While the primary demographic for Camera House is women between the ages of 25 – 39 – as it is for the majority of photo retailers – Slattery said that Camera House stores also attracted a slightly older demographic, of both ages. The website provided a means to better connect with younger consumers. He identified a new emerging demographic of 15 – 24 year olds.
‘We want to appeal to that younger market with the launch of the new site,’ he said.
He said the sales model the website would foster was ‘buy online and pick up at one of 82 stores’.
‘It’s set up as a cooperative working for and with stores,’ he explained, adding that Camera House had done a lot of research work with Google to get its approach right ‘to capture online sales we are currently missing.’
Slattery said that the website would focus on: search; sales; and acquisition of customer data.
He said that while Camera House may not have the advertising budget of Harvey Norman, it had a database of 372,000 customers acquired via store purchases, VIP club membership, online printing activity and the various competitions and promotions the retailer conducted.

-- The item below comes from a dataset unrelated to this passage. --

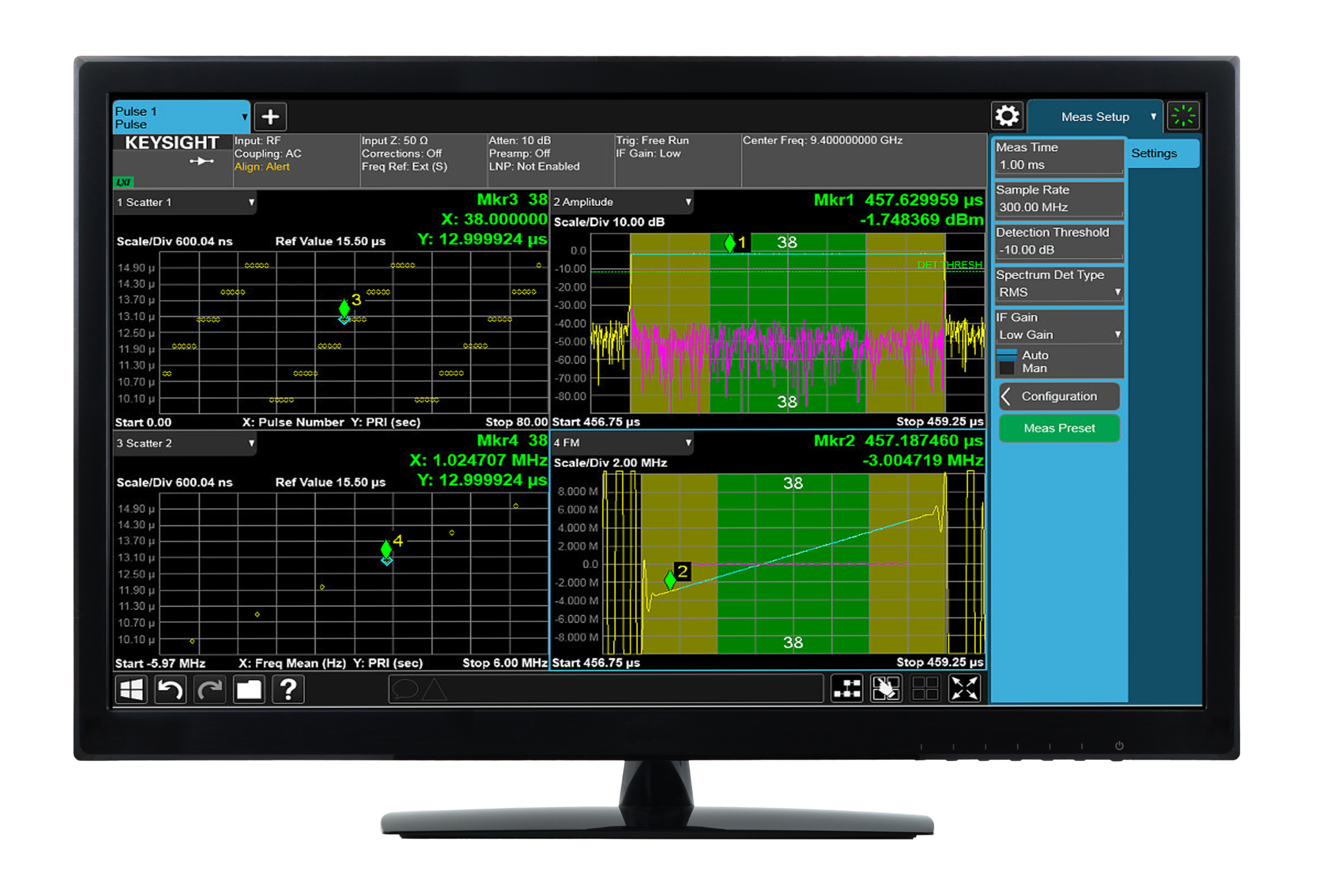Open the IF Gain Low Gain dropdown
Viewport: 1317px width, 896px height.
coord(1058,334)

The new site will offer consumers more than online sales, with a strong emphasis on product information, education, image galleries and even a Camera House blog, with the same look and feel as the master site.
Using EXIF data, Camera House can identify the specific camera model images uploaded to the galleries have been taken with, and use outstanding customer and staff images to demonstrate what a camera is capable of, both in-store and online. Galleries will allow comment, rate and review responses.
Slattery noted that according to Google, consumers research a camera purchase for an average of 1.9 hours, with 1.6 of those hours spent on retailers’ sites. It thus made good sense to get as much brand and model information on the Camera House site as possible.
‘We really want to integrate with all brands to demonstrate a range of products and a range of brands.’
Camera House has 375 in-store staff registered as online consultants. Customers can book time with these qualified staff via an online form, leveraging their expert knowledge and qualifications (eg, 250 of these staff members are qualified ‘Canon Experts’)
Camera House also plans to use the various ‘brand ambassadors’ – leading professional photographers who have aligned themselves with particular brands (eg Ken Duncan and Panasonic) as coaches on the site.
Regular competitions will be run linking with capabilities of particular models – so for instance a Sony NEX model with sweep panorama function could be offered as a prize for a landscape competition.
The group has not yet decided on whether to opt for OnPix, its current online photofinishing softaware supplier, or move to the Whitech Imagine platform, but either way, off-site fulfilment will be by Photo Create.
Slattery noted that the market already supported the Camera House online/instore model for photofinishing, with 80 percent of customers using Imagine web-based software choosing to pick up in-store.
He said that Camera House was still working on a ‘print fulfilment and price project’, one of the objectives of which is to achieve some consistencies in pricing of print services across the chain of stores. This is made more complex as some retailers used different suppliers for consumables.
Asked about a rumour that Camera House might embark on an aggressive pricing strategy to respond to low 6×4-inch print pricing, he said he preferred to hold comment on that until the price consistency project had been bedded down.